*What you have to do:*
Retype, exactly as written, every line from the one containing "The height and" through the last line of the records below, both included; skip the pictures.

=====

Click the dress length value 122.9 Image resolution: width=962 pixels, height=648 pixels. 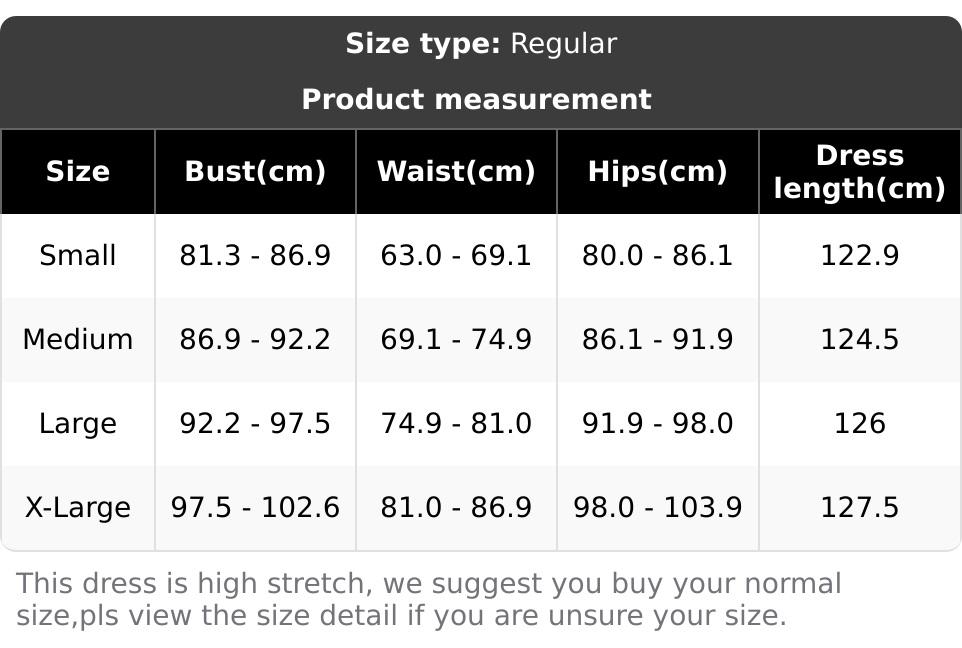pos(859,255)
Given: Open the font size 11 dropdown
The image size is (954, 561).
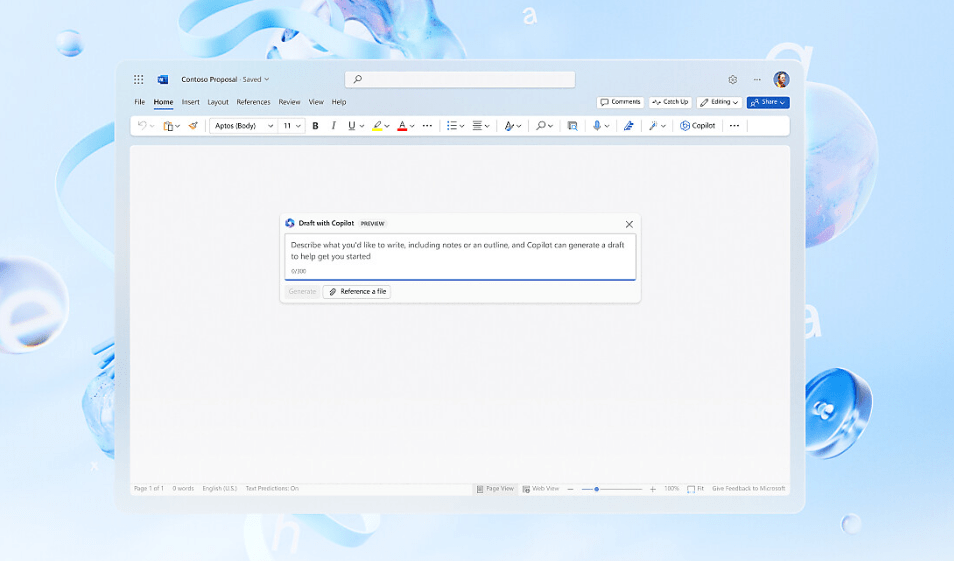Looking at the screenshot, I should click(x=292, y=126).
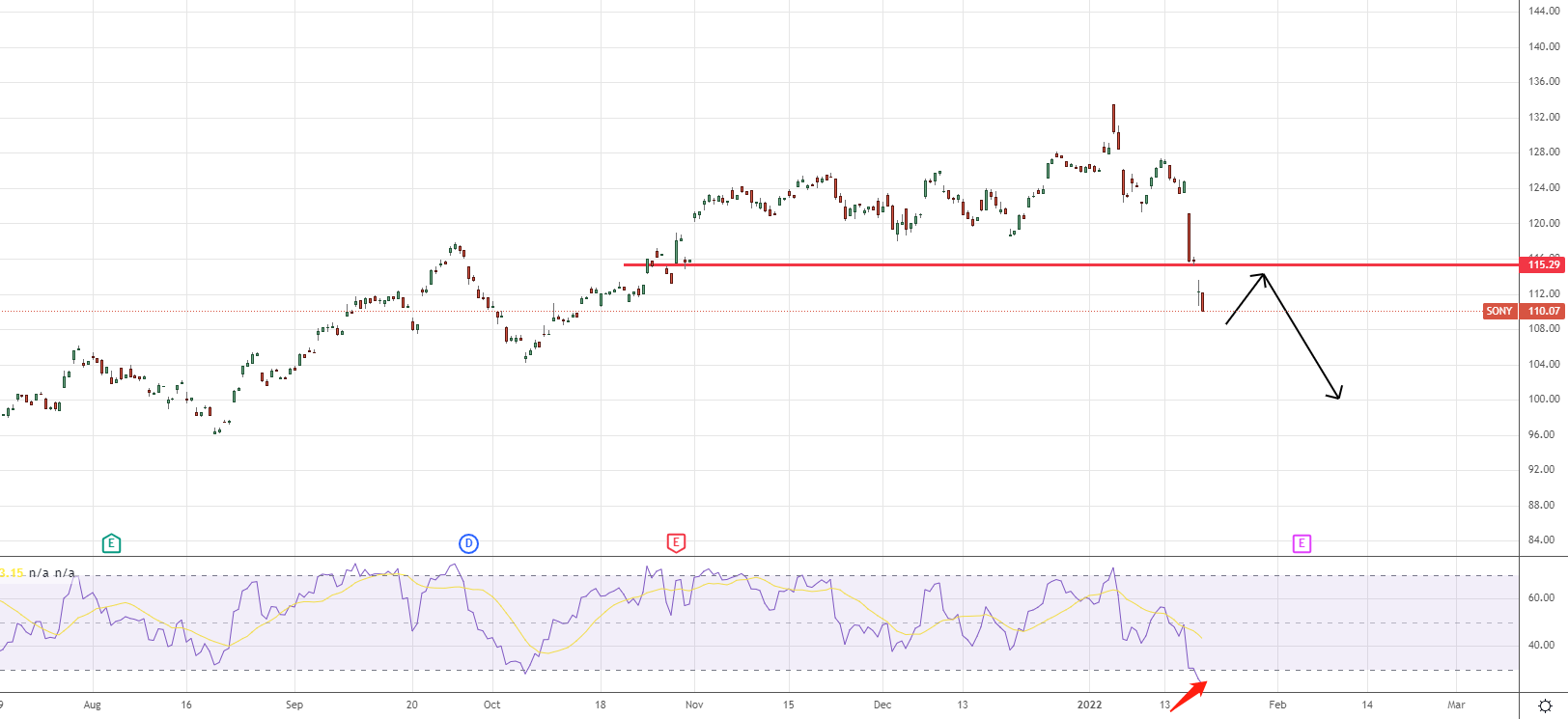Select the black upward arrowhead below red line

coord(1261,278)
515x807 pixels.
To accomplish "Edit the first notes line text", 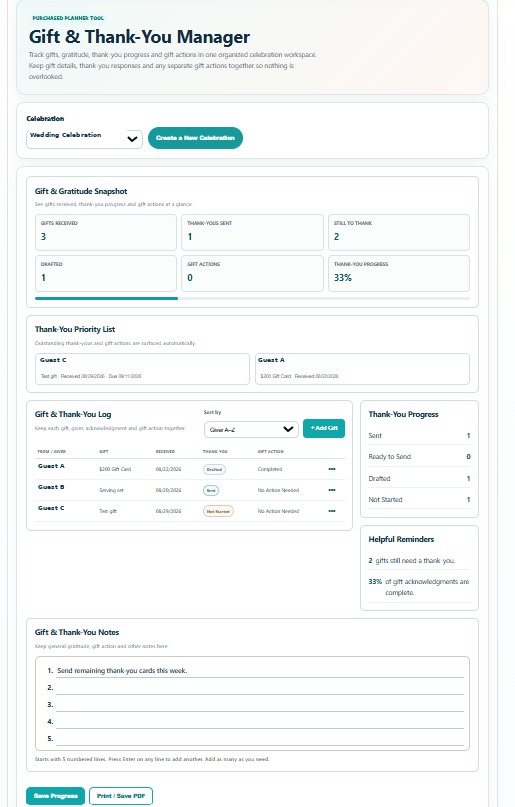I will [260, 671].
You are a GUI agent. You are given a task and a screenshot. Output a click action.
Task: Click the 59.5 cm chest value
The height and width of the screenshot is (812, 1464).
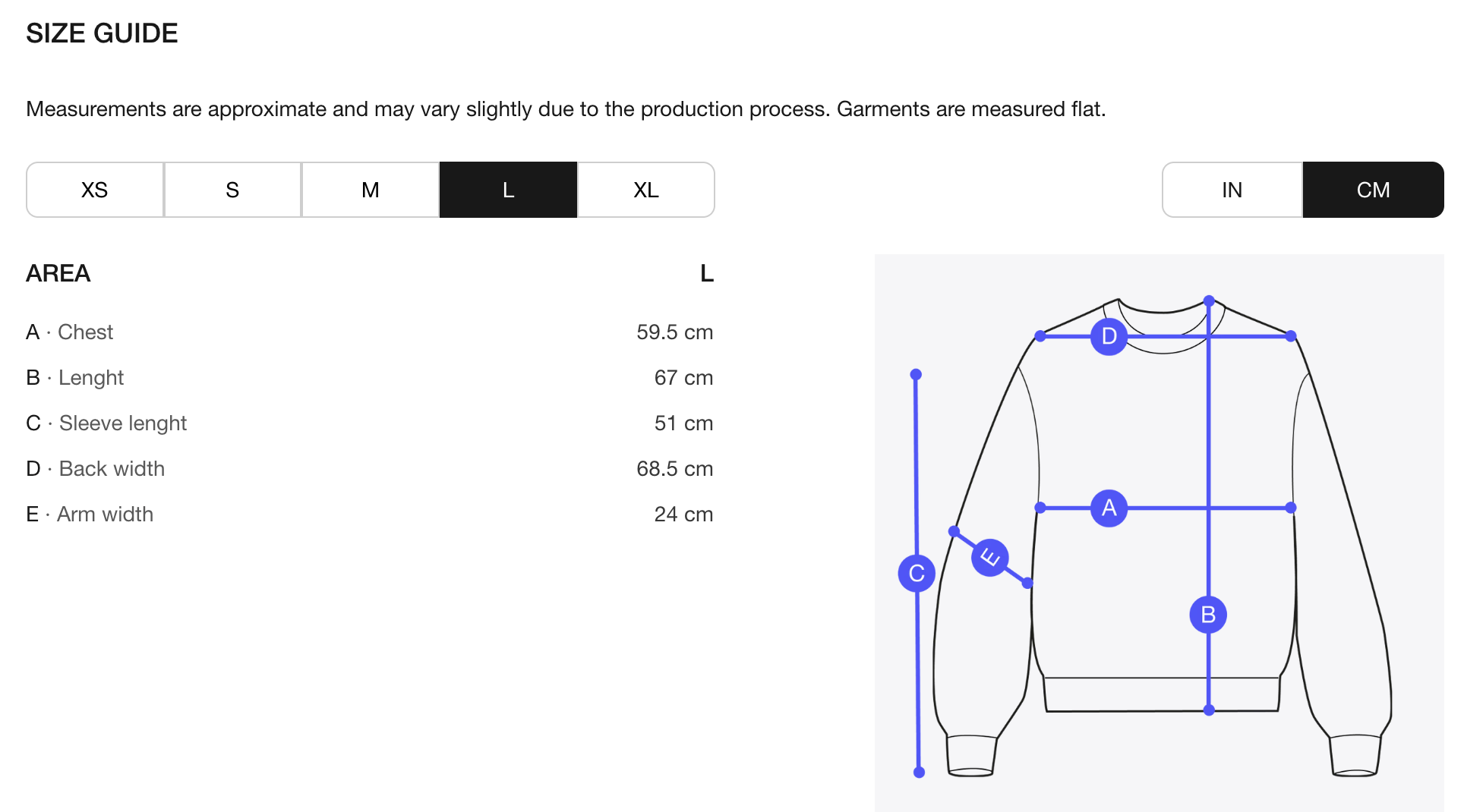click(x=674, y=332)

=====

*Expected answer:*
The height and width of the screenshot is (812, 1464).
click(x=674, y=332)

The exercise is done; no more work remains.